Plus qu’un symbole. Dans l’immense site d’Arianegroup, à la lisière de la forêt de Vernon (Eure), dans l’un des multiples halls d’assemblage de la zone, les salariés de la start-up MaiaSpace ont pris possession des lieux. Ils commencent à assembler le prototype de leur minilanceur dans le bâtiment A37, au cœur même de l'endroit où ont été produits les moteurs des premières fusées Ariane depuis le début des années 1970.

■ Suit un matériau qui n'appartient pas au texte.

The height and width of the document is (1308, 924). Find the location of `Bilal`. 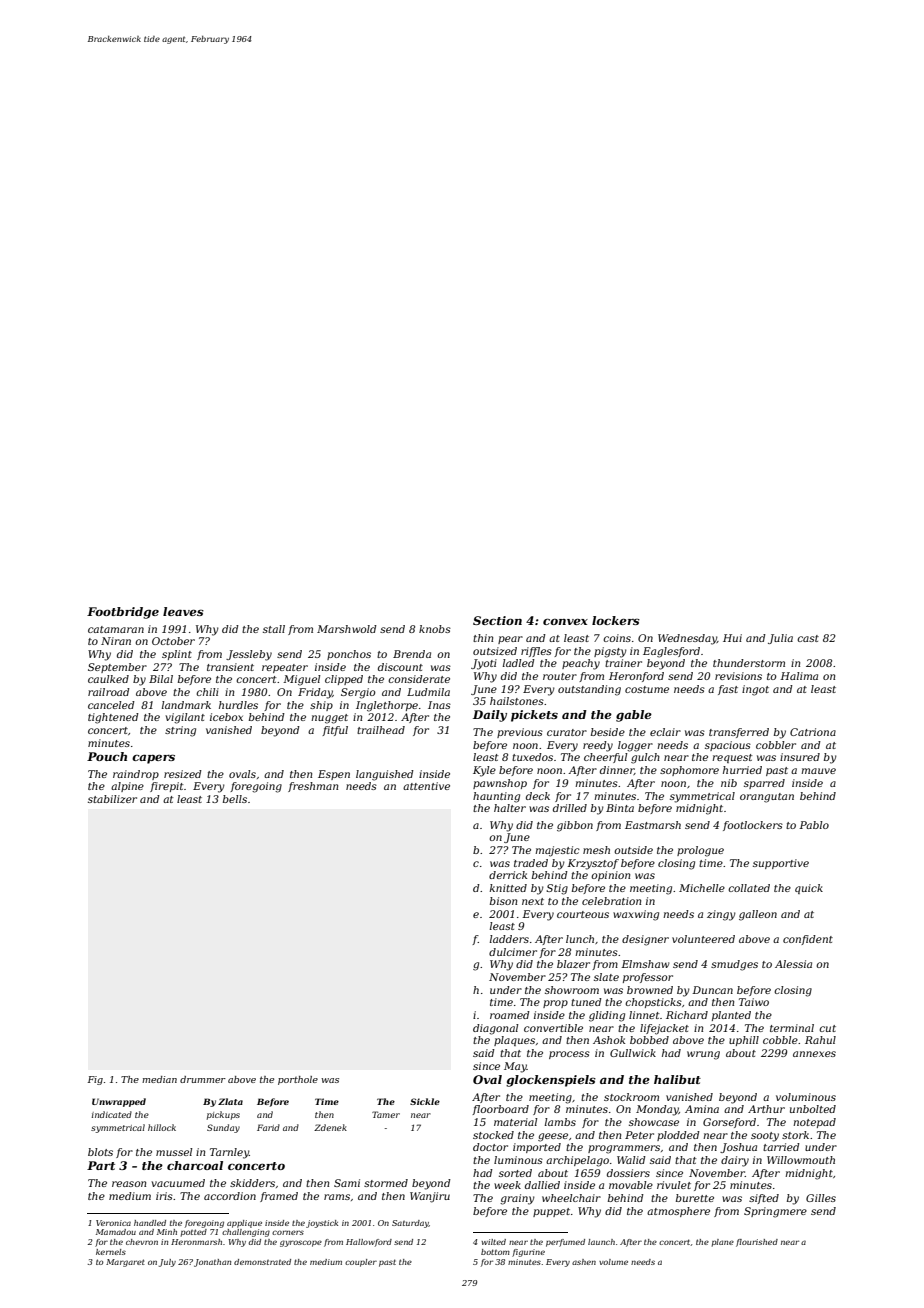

Malgré l’ancienneté de la structure, le grand hall d’assemblage avec ses ponts roulants est suffisamment haut et long pour manipuler à l'horizontale les tronçons de fusée d’une dizaine de mètres de long et de plus de 3,5 m de diamètre. «Ce hall d’assemblage a été utilisé pour les fusées d’Ariane 1 à Ariane 4. En termes de dimensions, il correspond parfaitement à nos besoins pour une production en série. Les moteurs arriveront directement d’un bâtiment voisin», explique Jean-Michel Sannino, directeur de l’usine MaiaSpace à Vernon. Le responsable est lui-même un ancien… d’ArianeGroup, où il travaillait sur les programmes du futur.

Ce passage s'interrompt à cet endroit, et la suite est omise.